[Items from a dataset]
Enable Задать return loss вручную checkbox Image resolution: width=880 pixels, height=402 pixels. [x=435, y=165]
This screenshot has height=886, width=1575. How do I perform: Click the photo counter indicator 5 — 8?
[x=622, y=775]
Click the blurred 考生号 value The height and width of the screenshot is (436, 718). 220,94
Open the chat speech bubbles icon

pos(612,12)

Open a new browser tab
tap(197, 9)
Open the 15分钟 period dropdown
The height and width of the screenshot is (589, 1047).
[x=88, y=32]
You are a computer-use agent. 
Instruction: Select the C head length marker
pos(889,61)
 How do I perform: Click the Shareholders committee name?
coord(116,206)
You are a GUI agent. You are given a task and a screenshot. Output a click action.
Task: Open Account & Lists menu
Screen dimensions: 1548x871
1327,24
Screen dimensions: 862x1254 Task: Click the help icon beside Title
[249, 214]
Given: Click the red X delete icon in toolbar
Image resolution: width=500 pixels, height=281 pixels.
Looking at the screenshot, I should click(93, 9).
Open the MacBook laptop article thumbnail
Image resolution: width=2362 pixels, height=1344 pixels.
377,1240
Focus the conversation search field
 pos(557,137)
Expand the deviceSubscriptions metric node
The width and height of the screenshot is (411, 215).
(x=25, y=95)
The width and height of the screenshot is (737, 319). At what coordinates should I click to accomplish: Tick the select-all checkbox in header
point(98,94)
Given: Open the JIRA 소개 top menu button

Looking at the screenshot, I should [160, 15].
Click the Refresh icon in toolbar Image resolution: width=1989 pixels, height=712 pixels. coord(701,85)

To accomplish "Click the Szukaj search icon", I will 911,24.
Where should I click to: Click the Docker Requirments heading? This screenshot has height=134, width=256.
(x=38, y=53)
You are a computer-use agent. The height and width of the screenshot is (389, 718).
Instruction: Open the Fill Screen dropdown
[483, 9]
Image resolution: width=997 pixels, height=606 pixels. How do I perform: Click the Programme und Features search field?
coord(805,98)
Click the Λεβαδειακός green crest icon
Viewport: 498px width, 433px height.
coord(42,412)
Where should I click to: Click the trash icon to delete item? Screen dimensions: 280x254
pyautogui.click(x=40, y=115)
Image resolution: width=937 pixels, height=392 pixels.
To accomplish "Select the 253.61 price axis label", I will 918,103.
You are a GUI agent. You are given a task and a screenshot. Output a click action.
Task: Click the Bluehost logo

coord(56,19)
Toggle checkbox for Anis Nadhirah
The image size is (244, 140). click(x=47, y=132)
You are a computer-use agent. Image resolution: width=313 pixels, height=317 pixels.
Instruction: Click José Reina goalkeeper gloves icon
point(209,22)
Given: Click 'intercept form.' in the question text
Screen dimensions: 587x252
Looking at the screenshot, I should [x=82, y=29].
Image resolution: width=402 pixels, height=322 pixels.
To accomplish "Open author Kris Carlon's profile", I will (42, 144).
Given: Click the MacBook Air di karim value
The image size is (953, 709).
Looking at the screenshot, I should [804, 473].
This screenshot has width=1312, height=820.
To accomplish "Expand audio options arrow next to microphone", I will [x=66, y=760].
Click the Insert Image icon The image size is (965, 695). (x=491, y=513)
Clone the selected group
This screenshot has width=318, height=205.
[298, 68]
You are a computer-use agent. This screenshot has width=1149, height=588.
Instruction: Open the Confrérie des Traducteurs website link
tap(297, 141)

## WHAT YOU SHOULD DO
Reproduce every line of the listing above word for word.

## SOLUTION FOR THIS TASK
Enable Задать return loss вручную checkbox Image resolution: width=880 pixels, height=402 pixels. [x=435, y=165]
This screenshot has height=886, width=1575. How do I perform: Click the photo counter indicator 5 — 8?
[x=622, y=775]
Click the blurred 考生号 value The height and width of the screenshot is (436, 718). 220,94
Open the chat speech bubbles icon

pos(612,12)

Open a new browser tab
tap(197, 9)
Open the 15分钟 period dropdown
The height and width of the screenshot is (589, 1047).
[x=88, y=32]
You are a computer-use agent. 
Instruction: Select the C head length marker
pos(889,61)
 How do I perform: Click the Shareholders committee name?
coord(116,206)
You are a GUI agent. You are given a task and a screenshot. Output a click action.
Task: Open Account & Lists menu
Screen dimensions: 1548x871
1327,24
Screen dimensions: 862x1254 Task: Click the help icon beside Title
[249, 214]
Given: Click the red X delete icon in toolbar
Image resolution: width=500 pixels, height=281 pixels.
Looking at the screenshot, I should click(93, 9).
Open the MacBook laptop article thumbnail
Image resolution: width=2362 pixels, height=1344 pixels.
377,1240
Focus the conversation search field
 pos(557,137)
Expand the deviceSubscriptions metric node
The width and height of the screenshot is (411, 215).
(x=25, y=95)
The width and height of the screenshot is (737, 319). At what coordinates should I click to accomplish: Tick the select-all checkbox in header
point(98,94)
Given: Open the JIRA 소개 top menu button

Looking at the screenshot, I should [160, 15].
Click the Refresh icon in toolbar Image resolution: width=1989 pixels, height=712 pixels. coord(701,85)

To accomplish "Click the Szukaj search icon", I will 911,24.
Where should I click to: Click the Docker Requirments heading? This screenshot has height=134, width=256.
(x=38, y=53)
You are a computer-use agent. The height and width of the screenshot is (389, 718).
Instruction: Open the Fill Screen dropdown
[483, 9]
Image resolution: width=997 pixels, height=606 pixels. How do I perform: Click the Programme und Features search field?
coord(805,98)
Click the Λεβαδειακός green crest icon
Viewport: 498px width, 433px height.
coord(42,412)
Where should I click to: Click the trash icon to delete item? Screen dimensions: 280x254
pyautogui.click(x=40, y=115)
Image resolution: width=937 pixels, height=392 pixels.
To accomplish "Select the 253.61 price axis label", I will 918,103.
You are a GUI agent. You are given a task and a screenshot. Output a click action.
Task: Click the Bluehost logo

coord(56,19)
Toggle checkbox for Anis Nadhirah
The image size is (244, 140). click(x=47, y=132)
You are a computer-use agent. Image resolution: width=313 pixels, height=317 pixels.
Instruction: Click José Reina goalkeeper gloves icon
point(209,22)
Given: Click 'intercept form.' in the question text
Screen dimensions: 587x252
Looking at the screenshot, I should [x=82, y=29].
Image resolution: width=402 pixels, height=322 pixels.
To accomplish "Open author Kris Carlon's profile", I will (42, 144).
Given: Click the MacBook Air di karim value
The image size is (953, 709).
Looking at the screenshot, I should [804, 473].
This screenshot has width=1312, height=820.
To accomplish "Expand audio options arrow next to microphone", I will [x=66, y=760].
Click the Insert Image icon The image size is (965, 695). (x=491, y=513)
Clone the selected group
This screenshot has width=318, height=205.
[298, 68]
You are a computer-use agent. This screenshot has width=1149, height=588.
Instruction: Open the Confrérie des Traducteurs website link
tap(297, 141)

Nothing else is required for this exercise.